顔をのぞみ込むように近付き、ふてぶてしい態度で接するロロに対してカレンは接し方より、ロロが今言った〝二人目〟の方が気になった。

「!  ――――君……今、二人目って!」

勢いよく立ち上がったカレンは、ロロの肩を掴む。

「僕たちより先に『カム―シャ』に来たのは、長い金髪の女の子だった!?」

「な、なんだ!? おまえら知り合いなのか!?」

動揺したロロに目もくれず、問い続けるカレン。

「長い金髪で、蒼い目をした女の子だったんだよね!?」

「あ、ああ。そうだよ。そいつがどうしたんだよ?」

ロロの答えにやっと光が見えたカレンは、彼女が何処へ行ったか尋ねる。

「それで、その子は何処に行ったの?」

まるで子供のようなカレンの期待に溢れた目を見たロロは、ニヤッと笑う。

「ふっふっふっふっ、知りたいか?」

肩を掴まれていたカレンの手から離れ、勿体つけるように焦らすロロ。

「うん! 知りたい!」

とバカ素直にカレンが答えると。

「そうか! じゃあそれは俺に勝ってから聞くんだな!!」

「へ?」

ロロの予想外の発言にカレンはキョトンとする。

「その女の行き先を聞きたいなら、このバンチョ―・ロロに勝ってからにするんだな!」

あっはっはっはっは、と高笑いし、困惑するカレン。

「えっ、だってさっき、困っているなら俺にまかせろ! って?」

「ああ! だからその協力を得るためには、俺様に勝ってからじゃないとだめなのだ!!」

まるで後から取って付けたような発言で、カレンに勝負を吹っ掛けるロロ。

「…………」

このむちゃくちゃな吹っ掛けにカレンは少し考え込むが金髪の少女の行き先を知るには行き先を知っているロロに勝つ以外方法が見当たらない為、他に選択肢は無かった。

「わかった。勝ったら教えてくれるんだよね?」

覚悟決めたカレンはロロに再び問い掛け、その返事にロロはまたニヤッと笑う。

「ああ、勿論だ♪」

余裕の表情を見せ、ロロは楽しそうに答える。

「じゃあ……」

身を構えるカレン。

「ああ、始めようぜ……」

同じく、身を構えるロロ。カレンは辺りを見渡し。

「えっと……ストライク!!」

自身の魔装器のコアの名称を呼ぶとそれに応えてコアが何も無い所から飛んで現れ、カレンの手の平に止まり、カレンは即座にズボンにぶら下げていたガジェッタ―を取り出して、コアをガジェッタ―に差し込む。
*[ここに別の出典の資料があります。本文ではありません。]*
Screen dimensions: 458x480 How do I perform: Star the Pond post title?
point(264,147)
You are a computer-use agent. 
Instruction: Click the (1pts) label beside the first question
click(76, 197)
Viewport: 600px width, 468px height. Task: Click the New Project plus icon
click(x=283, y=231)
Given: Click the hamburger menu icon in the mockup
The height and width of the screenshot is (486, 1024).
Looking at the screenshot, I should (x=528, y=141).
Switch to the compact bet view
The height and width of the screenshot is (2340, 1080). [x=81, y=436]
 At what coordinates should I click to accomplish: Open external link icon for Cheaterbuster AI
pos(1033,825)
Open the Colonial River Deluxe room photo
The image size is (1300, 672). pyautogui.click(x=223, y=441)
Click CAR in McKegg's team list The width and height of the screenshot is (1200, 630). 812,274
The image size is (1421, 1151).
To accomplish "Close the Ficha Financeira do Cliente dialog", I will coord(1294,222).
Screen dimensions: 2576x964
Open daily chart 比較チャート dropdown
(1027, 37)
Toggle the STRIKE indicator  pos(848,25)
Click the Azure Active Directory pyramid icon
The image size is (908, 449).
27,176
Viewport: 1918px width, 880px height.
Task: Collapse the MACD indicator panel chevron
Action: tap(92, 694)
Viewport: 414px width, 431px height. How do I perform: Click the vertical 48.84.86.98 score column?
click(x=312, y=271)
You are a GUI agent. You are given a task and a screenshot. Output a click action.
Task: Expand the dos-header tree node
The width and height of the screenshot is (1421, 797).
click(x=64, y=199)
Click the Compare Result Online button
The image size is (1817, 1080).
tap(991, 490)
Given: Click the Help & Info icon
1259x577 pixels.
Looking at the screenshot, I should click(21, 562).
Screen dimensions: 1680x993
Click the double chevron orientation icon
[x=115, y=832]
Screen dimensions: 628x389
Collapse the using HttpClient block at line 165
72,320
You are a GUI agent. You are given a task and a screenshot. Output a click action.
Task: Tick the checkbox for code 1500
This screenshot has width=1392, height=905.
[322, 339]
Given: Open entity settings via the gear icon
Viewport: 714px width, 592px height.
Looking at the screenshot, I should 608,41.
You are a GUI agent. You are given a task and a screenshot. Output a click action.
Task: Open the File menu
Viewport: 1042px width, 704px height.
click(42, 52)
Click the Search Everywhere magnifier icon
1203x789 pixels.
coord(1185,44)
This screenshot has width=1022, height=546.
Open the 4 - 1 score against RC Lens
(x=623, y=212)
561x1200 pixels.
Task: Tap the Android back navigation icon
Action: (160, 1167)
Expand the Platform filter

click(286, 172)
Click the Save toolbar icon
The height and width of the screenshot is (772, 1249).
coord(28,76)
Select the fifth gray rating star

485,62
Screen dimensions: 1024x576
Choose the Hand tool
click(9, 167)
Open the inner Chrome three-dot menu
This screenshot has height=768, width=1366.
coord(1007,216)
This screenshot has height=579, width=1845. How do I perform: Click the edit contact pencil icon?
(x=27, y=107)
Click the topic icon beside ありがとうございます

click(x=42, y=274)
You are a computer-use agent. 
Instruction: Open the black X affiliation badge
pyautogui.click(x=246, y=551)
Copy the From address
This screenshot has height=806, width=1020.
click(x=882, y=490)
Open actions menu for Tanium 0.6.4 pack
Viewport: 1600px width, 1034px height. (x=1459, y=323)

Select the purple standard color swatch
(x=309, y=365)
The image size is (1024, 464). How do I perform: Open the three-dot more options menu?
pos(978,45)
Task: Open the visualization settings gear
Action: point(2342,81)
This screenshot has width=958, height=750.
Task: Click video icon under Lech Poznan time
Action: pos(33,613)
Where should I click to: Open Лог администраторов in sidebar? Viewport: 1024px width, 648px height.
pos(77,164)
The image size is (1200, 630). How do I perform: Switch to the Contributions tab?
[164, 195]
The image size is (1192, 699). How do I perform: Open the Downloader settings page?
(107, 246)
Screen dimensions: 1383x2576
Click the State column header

                    『REGIレジINイン

声と共にガジェッタ―の上から姿形を形成し、盗賊たちを撃退した時と同じ、大きな剣の姿を現した。

「(……あの時は戦いに夢中で気付かなかったけど、この剣……もの凄く軽いな)」

以前これを持った時は戦いの所為でゆっくり眺めることが出来なかったが、カレンはこの機に自身の魔装器を観察する。目測でいうと全長は180cm以上、刀身の横幅は50cm、厚さは5cmといった、大きい上に分厚くてとても重そうな外見が特徴の大剣。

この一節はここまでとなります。